Draut speaks from personal experience: At age 30, she and her husband struggled with $57,000 in student loan debt and $19,000 in credit card debt. Six years later, the credit card debt is paid off, and they are down to $30,000 in student loans. She spoke with U.S. News about the state of young people and their credit cards.

You write that 20- somethings are stereotyped by older generations as overspending on unimportant indulgences, which is why they have credit card debt. But you say that stereotype is inaccurate and that today's young adults go into debt just to pay for essentials. Can you explain that?


For many 20-somethings, credit card debt has become a necessary evil. The typical young person starting out today is earning less than their parents did at this age, yet housing and healthcare costs are much higher. In addition, this generation is much more likely to have student loan debt—nearly $20,000, on average. All of these economic circumstances mean less cushion in the monthly budget, and so credit cards often become a safety net. In a household survey commissioned by Demos, the top reasons young people cited for their credit card debt were car repairs, job loss, and home repairs. In addition, 45 percent of low-to-middle-income young people with credit card debt reported using their cards to pay for basic living expenses, such as rent, groceries, and utilities, because they didn't have enough money in the bank to cover those costs.

You also point out that credit cards are much more widely available now than 30 years ago. Would it be better if lenders made credit less available? In other words, should it be harder for some people to get credit?

Access to credit is essential in today's modern economy, so it's vital that all individuals have access to credit at fair and reasonable terms. The problem is that the lending industry has been steadily deregulated, leaving consumers unprotected from capricious changes in terms and high fees and rates.

Is the marketing that credit card companies do on college campuses, or some aspects of it, unethical? What do you think crosses the line?

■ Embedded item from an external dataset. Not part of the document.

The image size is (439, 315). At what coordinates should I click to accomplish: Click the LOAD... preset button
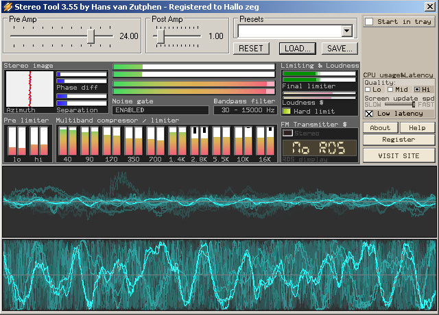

I believe marketing on college campuses has gotten out of hand. I do think college students should have access to credit cards but that they should be able to make the decision to get a credit card in an informed way. I draw the line with credit card companies offering free stuff to get students to sign up for credit cards and offering students with little or no incomes a big credit line they could not reasonably be expected to afford. As you know, Congress is now considering making reforms in the credit industry, including increasing disclosure about fees and limiting when card companies can raise interest rates. What would you like to see Congress do?


Congress needs to fill what has become a giant vacuum in consumer protection. Right now, credit card companies have the right to change the terms of your account at any time, for any reason—which leaves borrowers completely unprotected from capricious changes in terms. Congress needs to enact some common-sense rules for the industry, such as prohibiting card companies from doubling or tripling the interest rate for minor infractions such as a payment that arrives a day late. Congress should also prohibit retroactive rate increases—the practice of applying a higher interest rate to an existing balance, essentially raising the cost of every item previously purchased with the card.